Zweierlei Maß für Europas Kraftfahrer.
Dass sich die EU auf dem Weg zur politischen Einheit auch eine gemeinsame Rechtsordnung geben muss, ist inzwischen wohl mehrheitlich als Prämisse anerkannt. Zumindest über den Weg dort hin sind die Meinungen geteilt. In Anbetracht der enormen Größe des Vorhabens und der Vielzahl der berührten Interessen ist das nicht anders zu erwarten. Und selten hat es geschadet, wenn eine Entscheidung ausführlich beraten wurde. Schaden nimmt das Projekt eher, wenn jene, auf deren Leben durch die zu schaffenden Regeln Einfluss genommen wird, das Gefühl beschleicht, ungerecht behandelt zu werden. Das kann schon mal vorkommen, wenn die Entscheidungsträger mit zweierlei Maß messen.
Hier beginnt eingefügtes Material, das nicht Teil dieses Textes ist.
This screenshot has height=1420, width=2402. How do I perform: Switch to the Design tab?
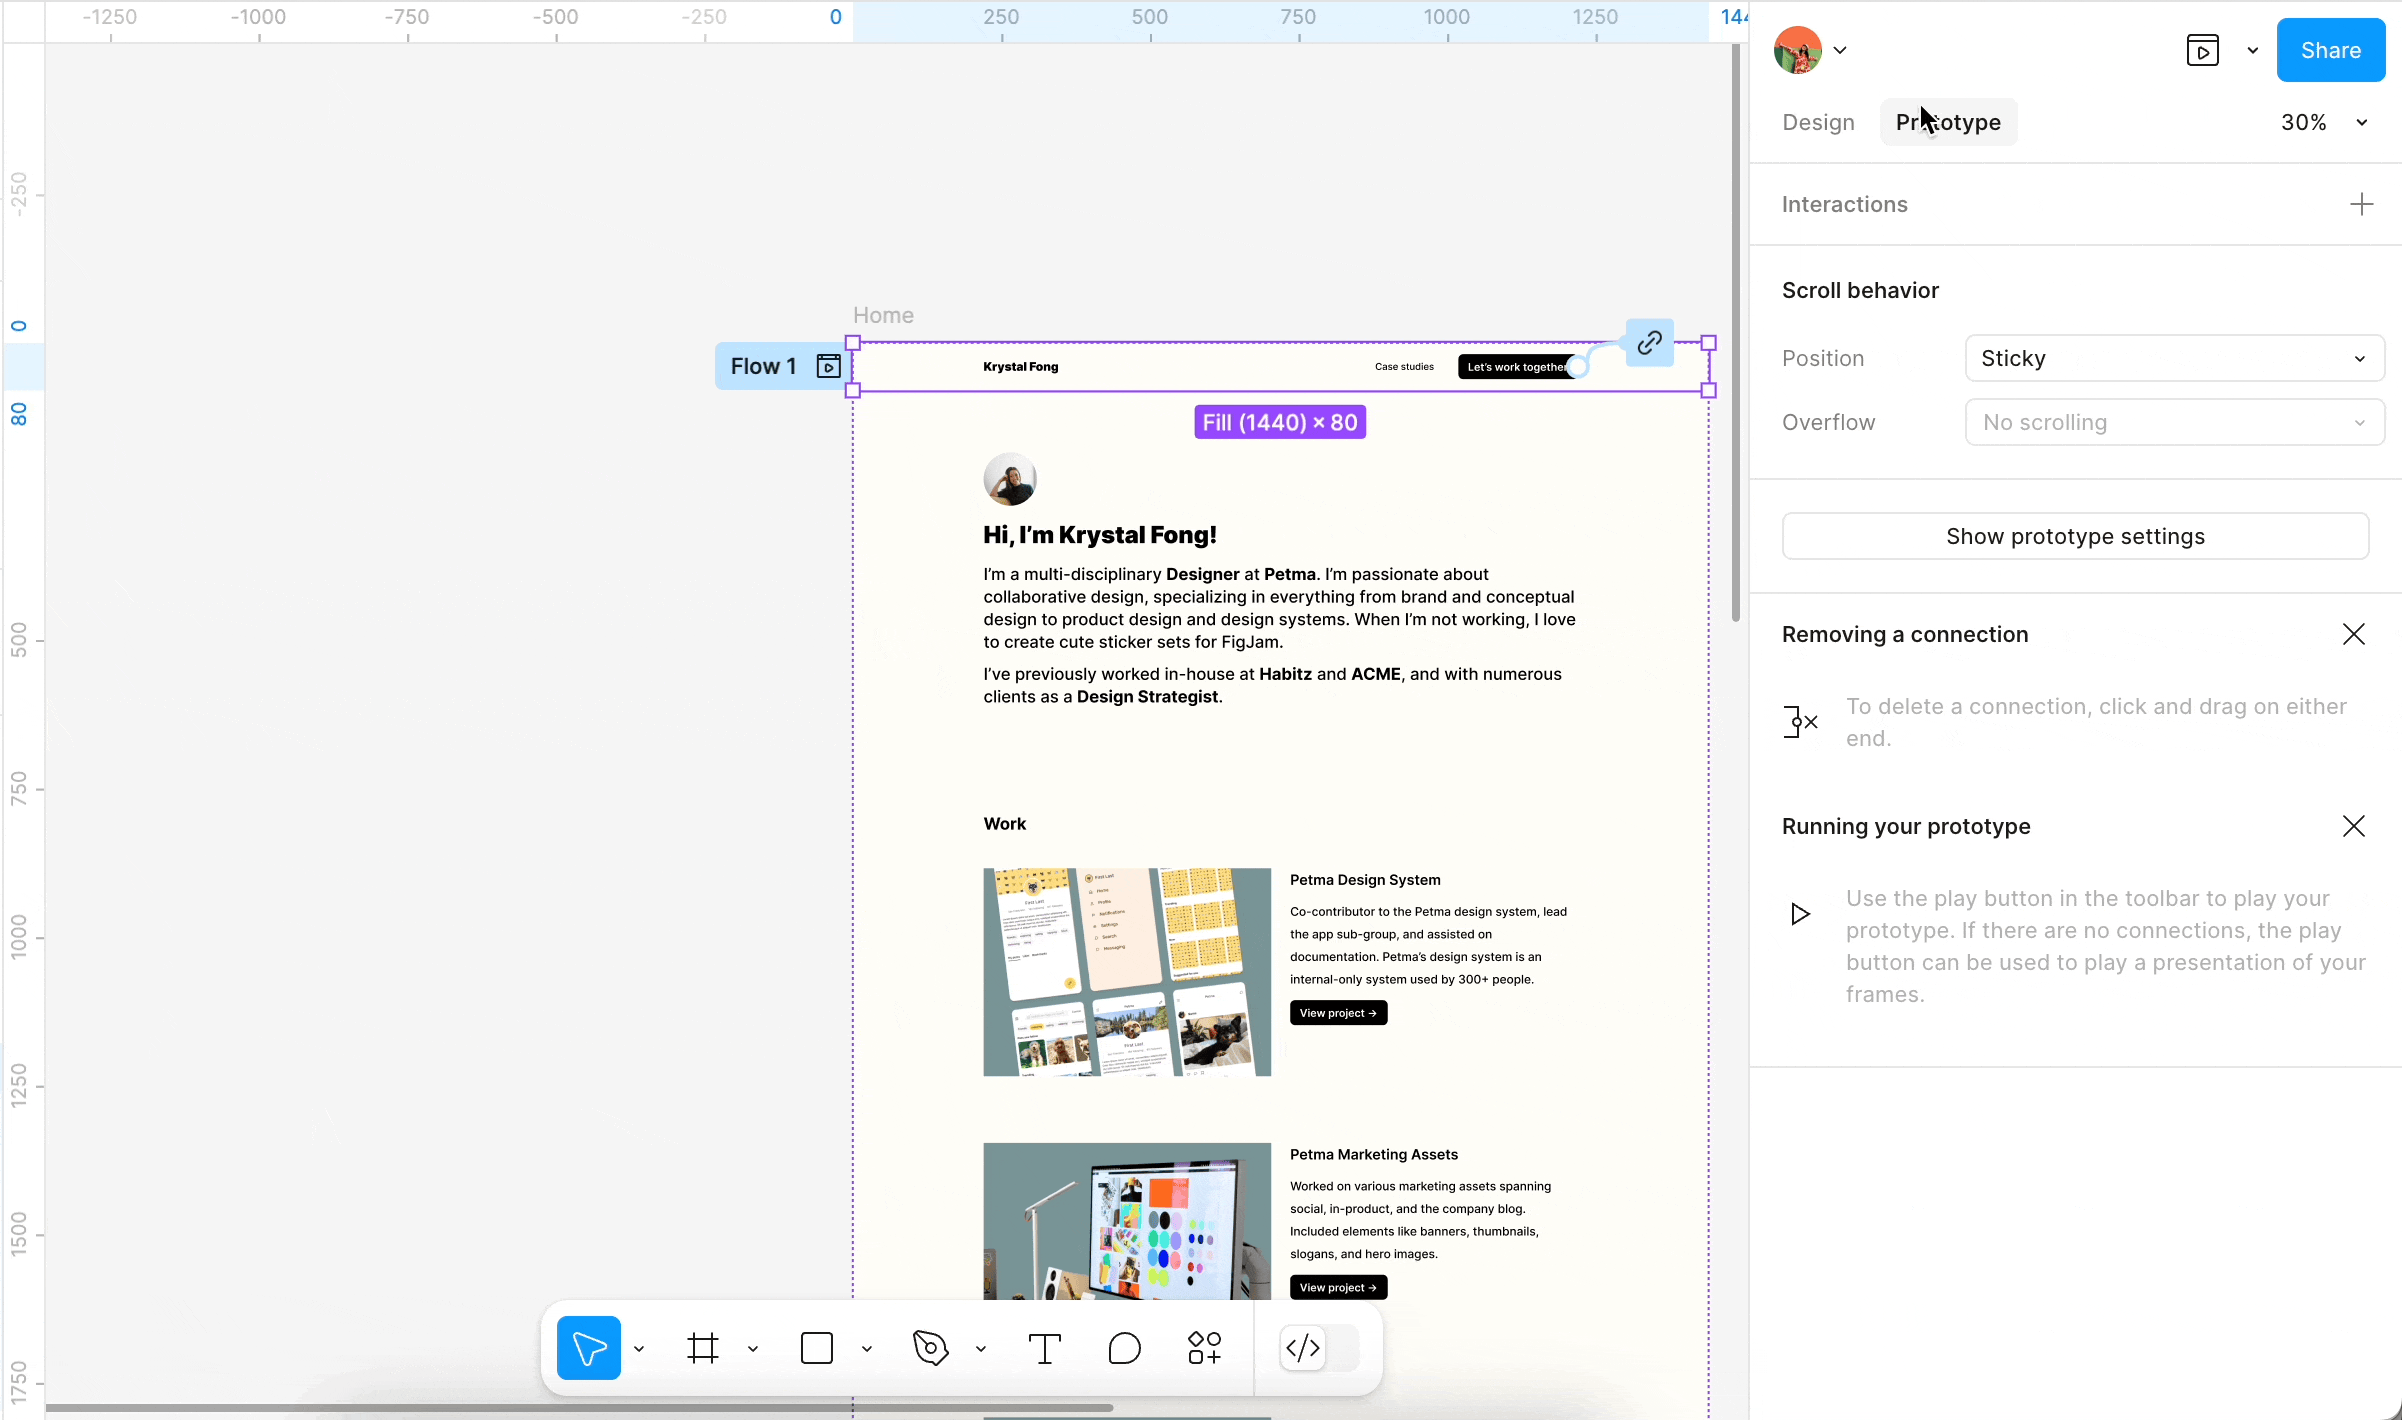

Der griechische Philosoph Platon hat „vorgespielte Gerechtigkeit“ als die schlimmste Art von Ungerechtigkeit ausgemacht. Was hätte er wohl dazu gesagt:
Bereits seit Ende 2010 ist ein Vollstreckungsabkommen in Kraft, welches die grenzüberschreitende Vollstreckung von Bußgeldern ermöglicht. Für die meisten Leser meines Blogs nichts Neues. Ohne auch nur die geringste Vorstellung davon zu haben, wie es überhaupt zu den Vorwürfen kommt, deretwegen Geldbußen verhängt wurden, soll der Mitgliedsstaat, in dem der Betroffene seinen Wohnsitz hat, gegen ihn vollstrecken dürfen. Mit dem Einwand, er habe die Ordnungswidrigkeit gar nicht begangen und habe keine Gelegenheit gehabt, sich gegen den Vorwurf zu verteidigen, wird er nicht gehört. Fragen nach beispielsweise der ordnungsgemäßen Bedinung eines Radargerätes, mit dem eine Geschwindigkeitsmessung durchgeführt wurde, oder dessen gültige Eichung interessieren dann nicht mehr. Begründet wird das Abkommen damit, dass die vorbehaltlose Anerkennung von gerichtlichen und behördlichen Entscheidungen der EU-Mitgliedsstaaten untereinander zur Schaffung eines einheitlichen Rechtsraums beitragen soll.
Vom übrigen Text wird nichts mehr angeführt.